Mientras se prende un pucho, Sara  recuerda: “en la escuela popular de teatro aprendí que lo popular es salirse del escenario, de la sala, y no esperar que venga el público, sino ir al territorio. Ya está escrito lo que digo, yo después le doy una vuelta”. 

-¿Qué tan importante, como cantás en el tema “No te dejes”, es romper el suelo y seguir hasta abajo? 

-Siempre estuvo la danza, porque soy una loca desde chica. Siempre que hubo una música, un baile, una fiesta yo estoy ahí dándolo todo, sacada en el baile. Me sale visceralmente. No soy de la coreografía, lo mío es más desacato. Siempre invité amigues a mis shows a que hagan lo que quieran, diferentes estilos. Todo lo nuevo que veo es muy coreográfico, y es del capitalismo, que expulsa un poco la singularidad. A mi no me sale, me encantaría, al final soy una deforme y me gusta esa deformidad. “Sal fina” es un tema que dice para que baile como quieran.
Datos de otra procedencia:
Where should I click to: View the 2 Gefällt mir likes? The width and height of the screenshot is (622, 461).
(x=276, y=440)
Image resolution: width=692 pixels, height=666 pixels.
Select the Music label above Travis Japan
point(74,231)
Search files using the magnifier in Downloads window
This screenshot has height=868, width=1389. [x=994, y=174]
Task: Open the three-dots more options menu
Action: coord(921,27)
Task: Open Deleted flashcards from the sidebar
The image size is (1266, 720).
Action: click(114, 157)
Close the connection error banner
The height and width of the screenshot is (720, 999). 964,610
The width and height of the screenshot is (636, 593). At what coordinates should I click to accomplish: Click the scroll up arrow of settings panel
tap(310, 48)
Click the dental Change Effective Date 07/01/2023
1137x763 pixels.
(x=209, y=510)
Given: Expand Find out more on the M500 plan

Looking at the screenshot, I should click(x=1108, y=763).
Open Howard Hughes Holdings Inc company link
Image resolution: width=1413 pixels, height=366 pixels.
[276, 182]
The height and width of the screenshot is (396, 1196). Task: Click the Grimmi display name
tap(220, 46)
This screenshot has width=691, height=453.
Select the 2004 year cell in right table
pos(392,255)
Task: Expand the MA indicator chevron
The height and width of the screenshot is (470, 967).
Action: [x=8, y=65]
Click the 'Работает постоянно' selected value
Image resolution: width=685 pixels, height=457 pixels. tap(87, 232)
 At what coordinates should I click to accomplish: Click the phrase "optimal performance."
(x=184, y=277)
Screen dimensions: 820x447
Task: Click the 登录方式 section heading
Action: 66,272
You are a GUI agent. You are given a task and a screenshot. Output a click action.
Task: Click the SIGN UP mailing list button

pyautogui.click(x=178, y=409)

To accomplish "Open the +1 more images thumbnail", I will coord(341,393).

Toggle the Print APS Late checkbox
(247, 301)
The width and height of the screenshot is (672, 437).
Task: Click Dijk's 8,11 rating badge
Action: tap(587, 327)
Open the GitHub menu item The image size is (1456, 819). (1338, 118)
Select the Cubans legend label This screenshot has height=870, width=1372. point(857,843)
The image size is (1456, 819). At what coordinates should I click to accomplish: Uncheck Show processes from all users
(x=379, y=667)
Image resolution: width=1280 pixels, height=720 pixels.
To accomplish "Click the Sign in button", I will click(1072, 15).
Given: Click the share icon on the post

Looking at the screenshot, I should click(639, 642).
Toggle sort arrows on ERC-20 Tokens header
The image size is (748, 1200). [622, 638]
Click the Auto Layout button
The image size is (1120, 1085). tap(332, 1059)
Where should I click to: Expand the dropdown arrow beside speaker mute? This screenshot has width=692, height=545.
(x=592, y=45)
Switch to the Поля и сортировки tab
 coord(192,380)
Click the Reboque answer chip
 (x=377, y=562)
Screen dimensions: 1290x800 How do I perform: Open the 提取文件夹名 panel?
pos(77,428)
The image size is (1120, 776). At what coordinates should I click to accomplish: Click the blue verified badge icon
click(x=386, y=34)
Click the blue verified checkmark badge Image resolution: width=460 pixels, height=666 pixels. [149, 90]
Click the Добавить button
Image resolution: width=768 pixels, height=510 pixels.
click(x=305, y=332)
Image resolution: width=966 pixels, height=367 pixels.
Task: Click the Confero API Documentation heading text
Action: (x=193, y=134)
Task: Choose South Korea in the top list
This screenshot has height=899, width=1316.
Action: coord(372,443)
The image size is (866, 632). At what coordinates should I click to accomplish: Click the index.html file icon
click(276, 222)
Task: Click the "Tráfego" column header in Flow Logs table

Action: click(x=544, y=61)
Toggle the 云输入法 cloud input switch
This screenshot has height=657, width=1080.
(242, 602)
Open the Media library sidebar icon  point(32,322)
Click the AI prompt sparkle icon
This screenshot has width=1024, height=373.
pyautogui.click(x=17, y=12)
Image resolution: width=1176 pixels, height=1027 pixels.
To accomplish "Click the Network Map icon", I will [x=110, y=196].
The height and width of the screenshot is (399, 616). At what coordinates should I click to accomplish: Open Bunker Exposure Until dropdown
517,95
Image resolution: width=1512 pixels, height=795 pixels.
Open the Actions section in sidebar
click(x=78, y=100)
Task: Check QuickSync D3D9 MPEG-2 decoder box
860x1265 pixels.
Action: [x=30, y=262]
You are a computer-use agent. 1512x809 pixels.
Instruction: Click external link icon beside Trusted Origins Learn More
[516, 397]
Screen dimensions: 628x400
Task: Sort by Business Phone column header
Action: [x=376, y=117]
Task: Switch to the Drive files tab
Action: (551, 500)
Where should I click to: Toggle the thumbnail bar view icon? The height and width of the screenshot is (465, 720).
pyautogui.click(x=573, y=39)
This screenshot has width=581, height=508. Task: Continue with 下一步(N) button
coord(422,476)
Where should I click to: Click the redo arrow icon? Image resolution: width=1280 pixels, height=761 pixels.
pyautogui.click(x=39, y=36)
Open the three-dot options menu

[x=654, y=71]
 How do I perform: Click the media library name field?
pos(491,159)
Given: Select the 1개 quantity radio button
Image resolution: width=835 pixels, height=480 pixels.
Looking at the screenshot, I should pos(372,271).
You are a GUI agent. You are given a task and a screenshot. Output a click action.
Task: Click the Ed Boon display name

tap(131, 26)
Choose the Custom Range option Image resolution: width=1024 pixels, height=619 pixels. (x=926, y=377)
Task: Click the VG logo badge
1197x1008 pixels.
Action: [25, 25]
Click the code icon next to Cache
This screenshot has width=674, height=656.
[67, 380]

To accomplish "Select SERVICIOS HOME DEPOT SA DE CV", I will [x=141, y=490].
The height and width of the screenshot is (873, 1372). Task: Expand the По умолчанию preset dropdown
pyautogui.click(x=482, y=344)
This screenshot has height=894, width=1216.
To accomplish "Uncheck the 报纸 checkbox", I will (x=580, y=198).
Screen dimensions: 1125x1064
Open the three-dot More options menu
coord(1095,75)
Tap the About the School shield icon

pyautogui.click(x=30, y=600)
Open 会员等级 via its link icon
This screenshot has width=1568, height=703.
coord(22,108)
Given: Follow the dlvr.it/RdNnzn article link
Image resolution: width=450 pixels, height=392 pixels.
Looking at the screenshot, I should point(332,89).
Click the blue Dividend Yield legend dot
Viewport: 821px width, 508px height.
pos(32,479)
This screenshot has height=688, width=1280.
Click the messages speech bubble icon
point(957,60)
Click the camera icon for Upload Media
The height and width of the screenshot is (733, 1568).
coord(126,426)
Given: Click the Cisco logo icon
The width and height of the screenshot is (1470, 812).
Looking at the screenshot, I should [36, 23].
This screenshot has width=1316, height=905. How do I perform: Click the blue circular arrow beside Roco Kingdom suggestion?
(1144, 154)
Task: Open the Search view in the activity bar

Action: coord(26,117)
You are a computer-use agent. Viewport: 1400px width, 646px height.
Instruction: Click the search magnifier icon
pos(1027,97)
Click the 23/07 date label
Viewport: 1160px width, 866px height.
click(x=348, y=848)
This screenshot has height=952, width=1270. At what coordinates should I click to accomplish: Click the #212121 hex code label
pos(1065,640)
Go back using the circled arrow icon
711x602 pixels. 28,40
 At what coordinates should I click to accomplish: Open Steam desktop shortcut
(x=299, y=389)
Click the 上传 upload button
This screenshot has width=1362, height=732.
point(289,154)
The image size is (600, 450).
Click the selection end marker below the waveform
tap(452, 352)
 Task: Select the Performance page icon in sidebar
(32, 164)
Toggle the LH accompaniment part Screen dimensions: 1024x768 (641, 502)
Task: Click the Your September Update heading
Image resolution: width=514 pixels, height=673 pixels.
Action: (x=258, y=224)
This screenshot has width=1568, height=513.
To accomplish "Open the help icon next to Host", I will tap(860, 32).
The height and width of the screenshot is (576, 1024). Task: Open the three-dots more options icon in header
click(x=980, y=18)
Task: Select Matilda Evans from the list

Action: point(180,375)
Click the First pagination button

-¿Qué artistas mujeres te gustan de la escena de hoy?

-Nathy Peluso es una grande total. La vi en vivo en el Cosquín Rock. La Rosalía me inspira, me inspira muchísimo la gente nueva. ARCA también, es una artista venezolana, trans, le produjo temas a Rosalía y tiene temas propios. 

-¿Abandonarías la música como jugás irónicamente con esa idea en el single “Almacén de Datos”? 

-Al final sigo encontrando pasión en esto que hago, y sigue mi deseo acá, en las canciones, en los recitales, en la banda. Hay una industria que no había cuando empecé y es muy difícil ponerse a la par, tratar de vender entradas, hacer un video que es carísimo. ¿Qué otra cosa puedo hacer? Ese un poco el chiste de “Almacén de datos”, mejor me pongo un bar, cualquier cosa se me cruza por la cabeza, pero al final sigo con esto. En Argentina salen temas de un nivel que yo no puedo sonar así ni en pedo, no es mucho mi estilo, no tengo la paciencia, además soy muy punky. Sigue siendo complicado “sonar bien”, pero lo mío pasa por otro lado, pasa por la fuerza del recital en vivo, por el espíritu de lucha. Para conocerme, spotify no es nada: hay que ir a mi recital y ahí se ven los pingos, en la cancha. Lo digo en serio.